I mean, I recognize that cases DO happen where someone tries to get pregnant on purpose etc, but I think it is really rare when speaking in terms of trying to get money. I think more often people will try to do that to like "hold on" to a relationship they already have (not that it is AT ALL HEALTHY). In other words, I think few women are like, let me get pregnant so I get some child support from this guy!

I honestly don't know. While I feel it is the responsibility of both parents to take care of their child, both financially and emotionally...sometimes financial help is all you can expect or get. I feel though, if I have to force anyone to do anything...like take someone to court for money or whatever... I would probably not do it. F- them ya know? I mean, that way I feel like I would have more of a leg to stand on because if they were not contributing in ANY way financially or emotionally, then they have less of a say in how I parent which is fine with me.

Of course there are many women who really need the financial support they recieve and they really do use it solely for their children and in those cases, of course I think they deserve it. However, it has to be said that I have known women personally even who seemed to want the hassle more than they needed the money and used child support or seeking of it as a way to "get" their deadbeat ex or whatever. In other words I heard more conversations along the lines of "he created this child too, he is going to PAY UP!!" rather than... "man, you don't know how hard it is, I need that money for our child..." type statements -- which are more conducive, I would think, to someone who is doing it for the right reasons.

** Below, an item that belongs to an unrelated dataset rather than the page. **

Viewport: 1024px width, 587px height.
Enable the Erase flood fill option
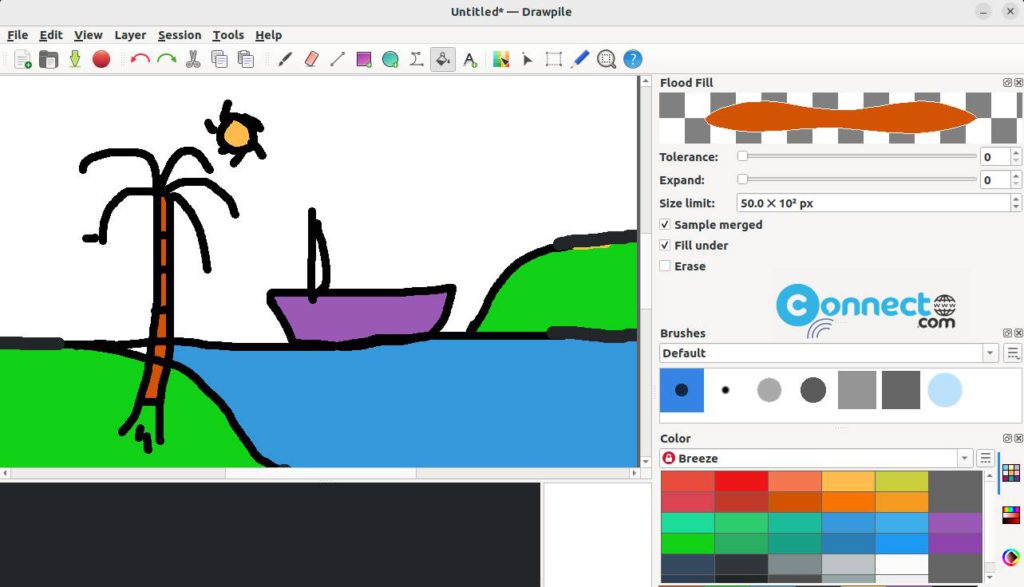pos(665,266)
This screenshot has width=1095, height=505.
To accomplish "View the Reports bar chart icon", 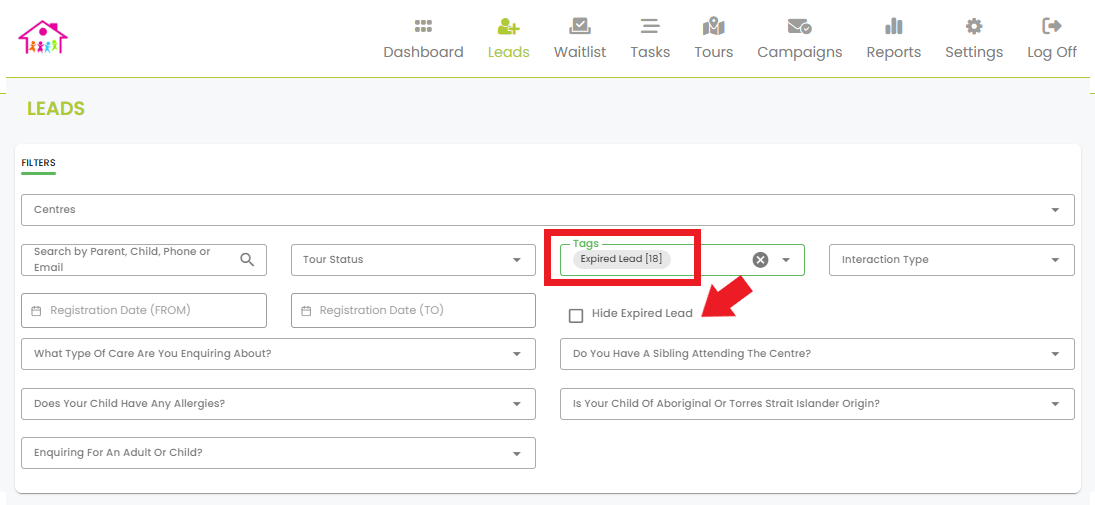I will [894, 27].
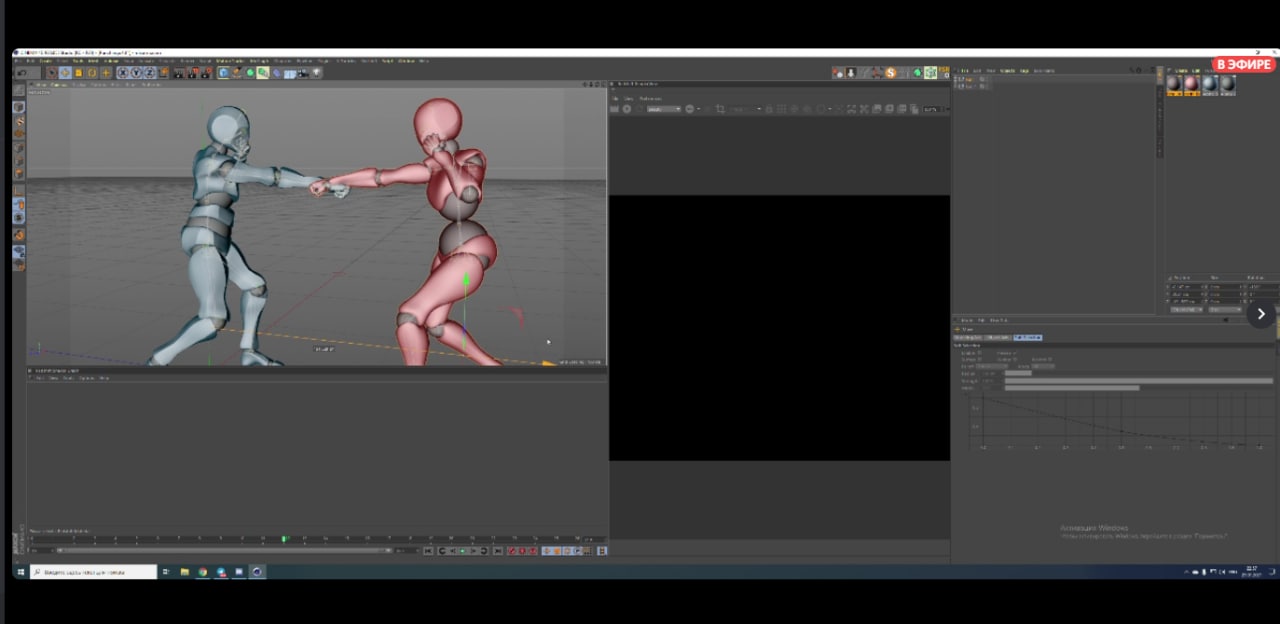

However, there is always the case of what is the woman's responsibility in all this? Should a man have to pay for 18 years financially for one night of sex? Yes, it can be argued that he should have known better, he made a choice, etc... but at the same time, so did she... she could have like, said um, you put on a condom or no lovin'...

Crap I dunno, it is hard all the way around. I do know though that if you are um, well, what is a nice word for this... *unbalanced* enough to intentionally get yourself pregnant by the means you mentioned above ..on purpose... without discussing it with the guy, and doing it behind his back... I don't know as he should have to pay anything... that is a really weird, kind of um, not healthy thing to do...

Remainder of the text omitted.